In this light, it does not matter that the general rules of Rome I provide for a greater possibility for the parties to insurance contracts covering risks outside the EU to agree on the choice of law. Such risks do not constitute traditional ‘home markets’ for the insurance industry inside the EU. Nevertheless, even if the thinking behind the rules on choice of law for insurance contracts may have been a bit dubious in light of the general principles of the internal market, they are now unlikely to change.

  • 1
    The choice-of-law rules for life insurance contracts also had a short life as part of the consolidated life insurance directive, Directive 2002/83/EC of the European Parliament and of the Council of 5 November 2002 concerning life assurance [2002] OJ L345/1.
  • 2
    Regulation (EC) No 593/2008 of the European Parliament and of the Council of 17 June 2008 on the law applicable to contractual obligations (Rome I) [2008] OJ L 177/6 has not been updated with references to Directive 2009/138/EC of the European Parliament and of the Council of 25 November 2009 on the taking-up and pursuit of the business of Insurance and Reinsurance (Solvency II) [2009] OJ L335/1, neither with regard to where the risk is situated, nor with regard to the concept of ‘large risk’. However, the rules on these matters have not changed from earlier directives to Solvency II, see Articles 13 paragraphs 13, 14 and 25.
  • 3
    With regard to choice of law for insurance contracts for the EFTA/EEA States, I refer to Erik Røsæg’s presentation at the conference.
  • 4
    Paragraph 3 in fine of Article 7.
  • 5
    Paragraph 3 litra c of Article 7.
  • 6
    Paragraph 3 litra a of Article 7 clarifies that the rule contained in paragraph 3 in fine applying to the situation where the parties have not agreed on a choice of law, (of course) is also a choice that the parties can agree on.
  • 7
    Paragraph 3 litra d of Article 7.
  • 8
    Paragraph 3 litra e of Article 7.
  • 9
    Paragraph 3 litra b of Article 7.
  • 10
    According to recital 32 of the preamble to the Regulation (n 2), Article 6 on consumer contracts should not apply to insurance contracts.

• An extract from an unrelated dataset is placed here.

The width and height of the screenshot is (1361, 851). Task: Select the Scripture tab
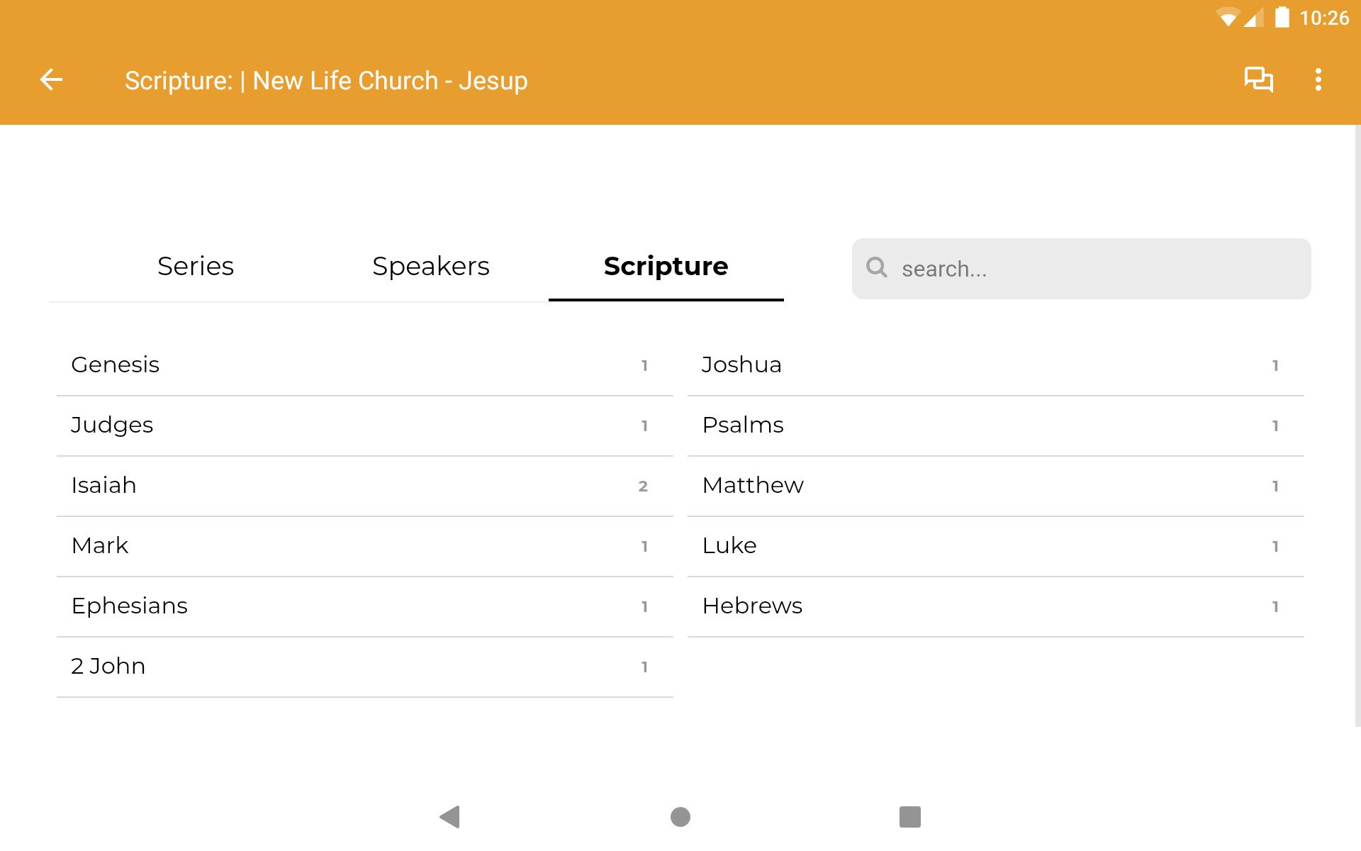(x=666, y=267)
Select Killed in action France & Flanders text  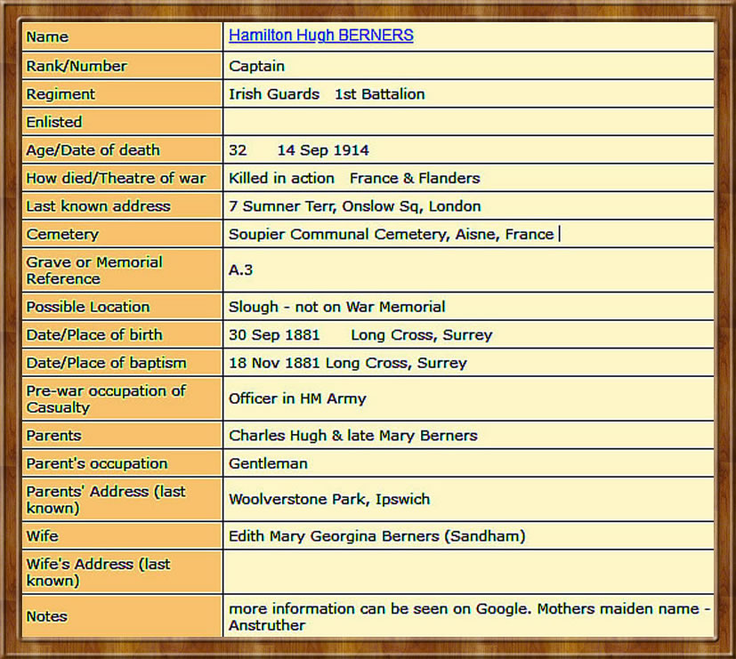353,178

The reason given is that specific provisions should ensure an adequate level of protection of policyholders. This preambular text does not exclude insurance contracts with consumers covering risks outside the EU and thus falling outside Article 7. However, Article 6 only makes an exception for insurance contracts falling under Article 7. It is also hard to see how the level of protection of consumer policyholders would improve by not having Article 6 apply in cases where the protective rules found in Article 7 do not apply, either. The conclusion must be that Article 6 indeed covers insurance contracts with consumers falling outside Article 7. In this context, see also recital 33 of the preamble, stating that if an insurance contract covers several ‘non-large’ risks both inside and outside of the EU, Article 7 only applies to those risks situated inside the EU.
  • 11
    See Ulrich Fahr, ‘Die Umsetzung der Versicherungsrichtlinien der dritten Generation in deutsches Recht’ (1992) 1992 Versicherungsrecht 1033, 1036: ‘Bei aller Ungewissheit über den Inhalt des Begriffs “Allgeimenininteresse” läßt sich aber eines sagen: Er gilt nicht für das Gebiet Versicheringsvertragsrecht.’ It is evident from the article that Fahr participated in the drafting of the insurance directives.